If her birth control pills are covered, why aren’t my vitamins?
That’s the point reader Robert Filacchione of Fullerton raised in objection to The Times’ editorial Sunday supporting President Obama’s proposal that all healthcare plans, including those affiliated with religious organizations, provide access to contraception with no co-payment or deductible. Filacchione wrote:
“You say this latest act will preempt potentially serious medical problems. I am a fit, healthy man. I work at it by eating right and running 35 to 40 miles each week. Shall the government cover the expense of new running shoes and an Omega-3 supplement since I too am helping to prevent a serious medical problem? Surely this effort is more worthy than popping a birth control pill.
“This rule does not put decisions into the hands of patients, as you state. Rather, it is another step away from social responsibility and a step toward increased reliance on the state.”
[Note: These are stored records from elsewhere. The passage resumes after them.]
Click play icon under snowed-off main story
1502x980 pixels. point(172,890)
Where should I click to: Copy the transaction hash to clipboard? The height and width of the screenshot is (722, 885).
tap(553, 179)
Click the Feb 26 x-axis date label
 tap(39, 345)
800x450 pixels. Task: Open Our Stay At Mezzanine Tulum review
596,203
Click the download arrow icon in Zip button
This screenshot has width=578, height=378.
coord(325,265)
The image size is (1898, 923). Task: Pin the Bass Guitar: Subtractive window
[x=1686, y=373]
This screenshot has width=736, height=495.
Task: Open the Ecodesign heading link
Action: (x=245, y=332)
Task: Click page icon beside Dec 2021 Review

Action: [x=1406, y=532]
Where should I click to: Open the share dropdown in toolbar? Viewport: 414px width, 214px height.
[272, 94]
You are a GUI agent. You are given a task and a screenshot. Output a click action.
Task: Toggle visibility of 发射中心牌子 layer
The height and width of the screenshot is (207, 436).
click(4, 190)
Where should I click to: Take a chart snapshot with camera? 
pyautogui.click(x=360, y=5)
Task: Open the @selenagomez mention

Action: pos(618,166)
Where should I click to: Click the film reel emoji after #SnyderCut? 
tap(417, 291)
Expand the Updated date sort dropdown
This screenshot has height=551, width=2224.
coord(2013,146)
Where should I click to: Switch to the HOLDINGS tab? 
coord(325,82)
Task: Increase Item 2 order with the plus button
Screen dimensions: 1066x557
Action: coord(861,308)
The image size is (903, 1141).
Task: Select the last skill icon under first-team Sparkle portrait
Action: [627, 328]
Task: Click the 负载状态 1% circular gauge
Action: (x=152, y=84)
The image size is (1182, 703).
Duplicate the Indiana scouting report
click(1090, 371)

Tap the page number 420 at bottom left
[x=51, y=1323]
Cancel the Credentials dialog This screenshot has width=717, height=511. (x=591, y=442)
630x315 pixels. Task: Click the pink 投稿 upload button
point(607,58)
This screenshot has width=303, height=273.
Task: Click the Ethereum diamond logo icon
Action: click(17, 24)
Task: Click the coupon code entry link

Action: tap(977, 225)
Editorial writer Karin Klein responds:
It’s conceivable that at some point government would offer some sort of incentive, perhaps a tax deduction, for healthy living — perhaps not at the point of running apparel but possibly for, say, gym memberships. However, this is a different arena from the issue of family planning.
The latter involves medical products and services, as approved and regulated by theU.S. Food and Drug Administration. Health insurance covers medical products and services; right now, most health plans offer at least some level of coverage for at least some family planning care. I don’t know of any private health insurance that covers running shoes. Similarly, people who eat healthfully enjoy better health, but we don’t expect health insurance to pay for their salmon and steamed broccoli.
The Obama administration calls for placing the medical products and services involved in family planning at the same level of other preventive medical products and services — which is to say, no deductible or co-payment. The Times’ editorial board finds this a reasonable stance.
Preventive care might take the form of FDA-approved vaccines to prevent disease. Or it might take the form of FDA-approved contraception to avoid unwanted pregnancies. In both cases, an unwanted and more expensive medical situation is avoided, which is the purpose of preventive medicine.
People make many choices about their health, both medically and in terms of the way they live each day. Healthcare reform addresses medical choices.